══ VORLIEGENDER TEXT

Wo kommen denn die Innovationen her, mehrheitlich aus dem Business oder aus der IT?

Die Projekte selbst werden hauptsächlich vom Business angestossen. Auch die Verantwortung trägt letztlich das Business. Als CIO muss ich darum sicherstellen, dass das Business jeweils einen dezidierten Ansprechpartner mitsamt Team für die Umsetzung erhält. Dazu gehört, dass sich die IT-Organisation deshalb jenen Strukturen des Business angleicht, sodass die Entscheidungswege möglichst kurz sind. Sonst funktioniert das nicht.

Sollte die IT nicht anstreben, mehr zu Innovationen beizutragen?

Das wäre absolut wünschenswert. IT-Kompetenz heisst heute immer weniger, zu wissen wie man Java programmiert, sondern zu wissen, in welchen Prozessen welche Art der IT-Unterstützung für das Unternehmen die grösste Wertschöpfung erbringen kann. Deshalb ist es heute für den CIO viel wichtiger, das Business zu verstehen, als die Technologien zu beherrschen. Für Letztere finden sich immer Spezialisten, die dies weit besser können. Meine These lautet: IT-Organisationen, die es schaffen, sich auf das Business zu fokussieren, werden erfolgreich sein, alle anderen hingegen werden überflüssig.

Normalerweise stellt das Business endlose Begehrlichkeiten an die IT. Wie schaffen Sie es, Gegenwehr zu leisten?

Am Ende des Tages ist es natürlich immer so, dass man mehr Ideen als Ressourcen hat. Lösen kann man dieses Problem nur mithilfe eines stringenten Portfoliomanagements, das nach dem Topdown-Prinzip funktioniert. Abgleitet von der Unternehmensstrategie haben wir bei Postfinance rund zwei Dutzend thematische Programme aufgestellt, dazu zählen etwa Online, Mobile, die Zukunft des Zahlungsverkehrs oder Archivierung. Die Mittel und Ressourcen werden dann je nach Gewichtung den einzelnen Projekten innerhalb dieser Programme zugeordnet.

Kann man denn überhaupt konzis ausweisen, welche Projekte wie viel bringen?

Viele IT-Organisationen sind, was die finanzielle Führung anbelangt, noch weitestgehend eine Blackbox. Das ist leider so. Aber das wird sich in den kommenden Jahren ändern. Die Grundsteine dafür wurden vielerorts bereits gelegt. Über die interne Leistungsverrechnung wissen wir heute ziemlich genau, was in der IT wie viel kostet. Wir können zum Beispiel auf den Rappen genau sagen, was es aus IT-Sicht kostet, ein Kundenkonto zu eröffnen. Wichtig in dieser Betrachtung ist, dass die Kostenverrechnung entlang der Businessprozesse und am Ende in die Produktrechnung geschlüsselt werden kann.

Damit bleibt man jedoch in der reinen Kostenbetrachtung. Wie sieht es denn mit Kennzahlen zur Leistungserbringung aus, etwa das von Ihnen bereits erwähnte Time-to-Market bei der Einführung von Innovationen?

════

■ IHRE AUFGABE
Prüfen Sie, ob die folgenden Aussagen mit dem Interview übereinstimmen, und belegen Sie jede Antwort (Ja oder Nein) mit den entscheidenden Worten des Interviews als wörtlichem Zitat.
(a) Die Projekte werden hauptsächlich von der IT angestoßen.
(b) Bei Postfinance gibt es rund zwei Dutzend thematische Programme.
(c) Für den CIO ist es heute wichtiger, die Technologien zu beherrschen, als das Business zu verstehen.

══ DATENSÄTZE

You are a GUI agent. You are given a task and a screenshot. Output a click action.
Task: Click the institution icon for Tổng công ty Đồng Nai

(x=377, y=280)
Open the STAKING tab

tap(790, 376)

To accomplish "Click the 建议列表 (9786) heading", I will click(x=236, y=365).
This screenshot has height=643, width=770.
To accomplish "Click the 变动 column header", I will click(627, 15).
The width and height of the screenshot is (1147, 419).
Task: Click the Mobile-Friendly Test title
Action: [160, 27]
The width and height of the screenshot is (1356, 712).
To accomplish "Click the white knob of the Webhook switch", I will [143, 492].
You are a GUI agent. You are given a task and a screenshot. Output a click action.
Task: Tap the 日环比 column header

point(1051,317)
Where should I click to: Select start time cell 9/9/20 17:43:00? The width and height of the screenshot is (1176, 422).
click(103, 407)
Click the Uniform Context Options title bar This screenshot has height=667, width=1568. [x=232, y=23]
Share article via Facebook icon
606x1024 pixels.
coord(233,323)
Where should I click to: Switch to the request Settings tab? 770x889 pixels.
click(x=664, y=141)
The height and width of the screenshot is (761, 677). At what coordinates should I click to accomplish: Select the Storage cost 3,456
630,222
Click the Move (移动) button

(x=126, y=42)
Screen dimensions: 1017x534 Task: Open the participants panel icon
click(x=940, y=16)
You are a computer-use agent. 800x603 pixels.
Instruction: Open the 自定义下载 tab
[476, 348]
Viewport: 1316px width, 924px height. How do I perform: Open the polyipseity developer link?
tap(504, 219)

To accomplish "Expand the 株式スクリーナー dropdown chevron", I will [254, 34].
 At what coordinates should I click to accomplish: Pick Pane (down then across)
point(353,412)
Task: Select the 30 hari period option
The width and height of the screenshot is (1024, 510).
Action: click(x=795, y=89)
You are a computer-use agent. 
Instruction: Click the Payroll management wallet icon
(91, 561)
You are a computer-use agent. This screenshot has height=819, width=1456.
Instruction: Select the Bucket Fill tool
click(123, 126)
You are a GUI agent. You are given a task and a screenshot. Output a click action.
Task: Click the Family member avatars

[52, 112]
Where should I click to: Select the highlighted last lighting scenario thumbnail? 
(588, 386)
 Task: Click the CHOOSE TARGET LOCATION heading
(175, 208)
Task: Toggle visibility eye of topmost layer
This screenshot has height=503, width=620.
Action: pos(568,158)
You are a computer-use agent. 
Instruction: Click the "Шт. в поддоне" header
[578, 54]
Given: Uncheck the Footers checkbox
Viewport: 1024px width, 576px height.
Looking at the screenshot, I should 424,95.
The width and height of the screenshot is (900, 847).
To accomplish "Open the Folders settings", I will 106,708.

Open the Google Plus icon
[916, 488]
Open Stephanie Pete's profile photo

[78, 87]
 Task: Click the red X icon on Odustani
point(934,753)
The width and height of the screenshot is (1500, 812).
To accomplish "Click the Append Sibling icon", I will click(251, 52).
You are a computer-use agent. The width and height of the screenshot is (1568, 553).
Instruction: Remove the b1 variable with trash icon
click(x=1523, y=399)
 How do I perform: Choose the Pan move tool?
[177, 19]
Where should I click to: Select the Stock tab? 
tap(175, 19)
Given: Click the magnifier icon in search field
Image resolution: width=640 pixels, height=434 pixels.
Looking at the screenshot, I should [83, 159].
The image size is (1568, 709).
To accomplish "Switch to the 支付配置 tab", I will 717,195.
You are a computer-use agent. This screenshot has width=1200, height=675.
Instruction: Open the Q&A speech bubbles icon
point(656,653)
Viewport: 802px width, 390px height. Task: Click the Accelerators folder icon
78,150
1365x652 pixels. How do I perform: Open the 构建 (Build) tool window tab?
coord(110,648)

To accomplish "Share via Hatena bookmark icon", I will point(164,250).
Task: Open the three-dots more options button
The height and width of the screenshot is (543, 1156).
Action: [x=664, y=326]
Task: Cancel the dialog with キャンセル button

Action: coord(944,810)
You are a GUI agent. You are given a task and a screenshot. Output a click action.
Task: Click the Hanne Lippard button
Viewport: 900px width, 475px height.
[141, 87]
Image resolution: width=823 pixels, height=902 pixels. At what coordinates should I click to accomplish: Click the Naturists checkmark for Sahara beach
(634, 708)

════

■ LÖSUNG
(a) Nein: „Die Projekte selbst werden hauptsächlich vom Business angestossen.“
(b) Ja: „haben wir bei Postfinance rund zwei Dutzend thematische Programme aufgestellt“
(c) Nein: „Deshalb ist es heute für den CIO viel wichtiger, das Business zu verstehen, als die Technologien zu beherrschen.“